Next, we’ll see how the request probably looks like with and without DataLoader. But for now, let’s assume that the backend service only gives an ID when we call getGenres and getFeaturedArticle. In the real world, the service most likely will include the details, but let’s just say the service doesn’t give that we don’t want to fetch.

DataFetching Without DataLoader

First, QueryResolver will fill these fields by asking a database about all genres on this site and today’s featured article. Two requests will be sent to the backend.

Step 1. Fetch all genres and the featured article

Assume we get two genre IDs. For each genre ID, we want to know the details and all the articles that belong to that genre. Also, the details about the featured article. This is three queries.

Step 2. Fetch the details for each genre and article

Lastly, for each article we get for each genre, we request the details for those articles. If we get four articles, we will send request four times.

Step 3. Fetch the details for each article

In totals, there are 9 queries to the backend to resolve the query.

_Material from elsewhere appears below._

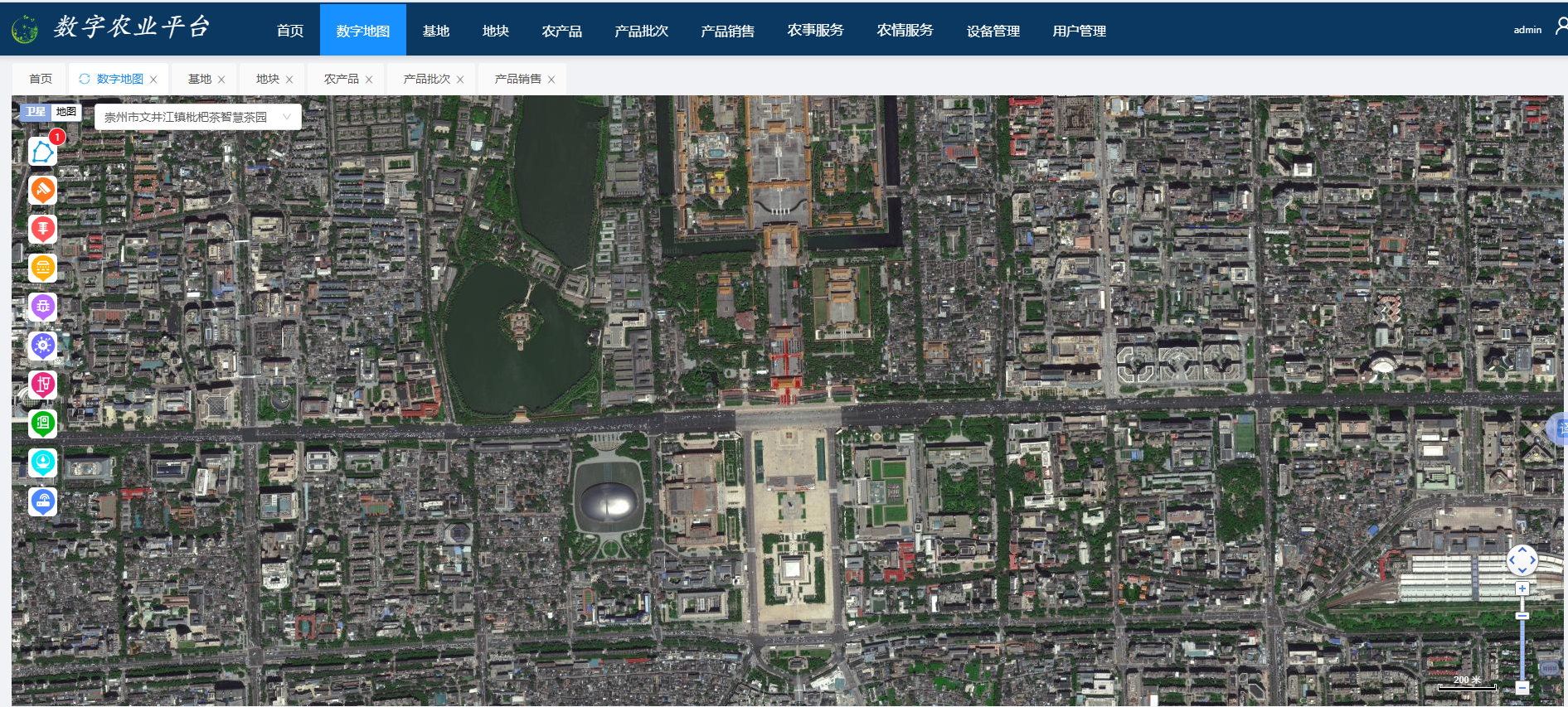Click the purple insect monitoring icon

pos(42,307)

DataFetching With DataLoader

First, it’s the same with DataFetching without DataLoader. We cannot batch anything in this step. Two queries in this step.

Next, we can batch the fetch of genre details. But we defer the fetch of the details of the featured article. This is done automatically by DataLoader. Because of the batching, we only query once in this step.

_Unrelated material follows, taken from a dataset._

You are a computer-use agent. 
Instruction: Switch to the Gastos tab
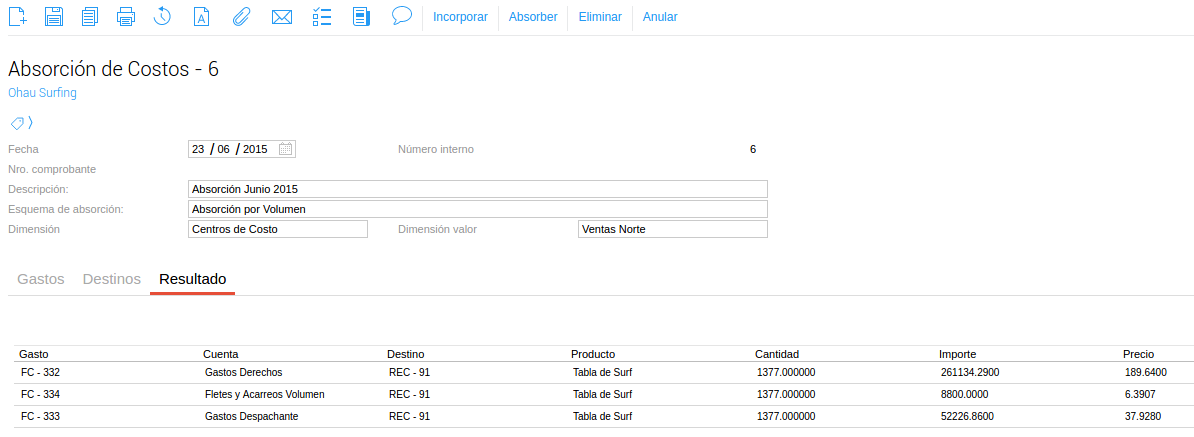41,279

Step 2. Batch all genres and send one batched request

Lastly, we batch the fetch of article details. The featured article included in this batch too. But, since in this example, the featured article also belongs to Genre 1, its ID only included once in the batch. Also just one request to the backend.

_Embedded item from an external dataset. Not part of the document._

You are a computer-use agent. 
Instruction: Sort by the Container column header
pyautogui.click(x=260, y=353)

Step 3. Batch all articles and send one batched request

In totals, only 4 queries needed to resolve the query.

Disclaimer

When we want to use batching in our application, the backend needs to support batched request. From the previous example, we see that the batch is sent to the backend with findAllById. It supports receiving a list of IDs and returning a list of resources. In SQL, it means using WHERE id IN keys with keys is the list of IDs we request. From Web Services perspective, it means having a GET endpoint that has a parameter a list of IDs. If the backend does not support batched request, we cannot be fully efficient.

Caching

Even though you don’t have a batched backing service, you can still get a benefit from DataLoader. By default, DataLoader does cache their own requests. If DataLoader has seen a data item before, it will have cached the value and will return it without having to ask for it again. The default TTL (Time to Live) of the cache is forever. The cache lives in DataLoader. So, if you want to clear the cache each request, you can simply create a new DataLoader for each request. DataLoader also has an option to attach your own caching mechanism, e.g. memcached or redis.

Conclusion

DataLoader is a tool that fills some GraphQL limitations. DataLoader main features include batching and caching. You can get a significant efficiency gain with DataLoader when you have many nested queries of collections and duplicate entries.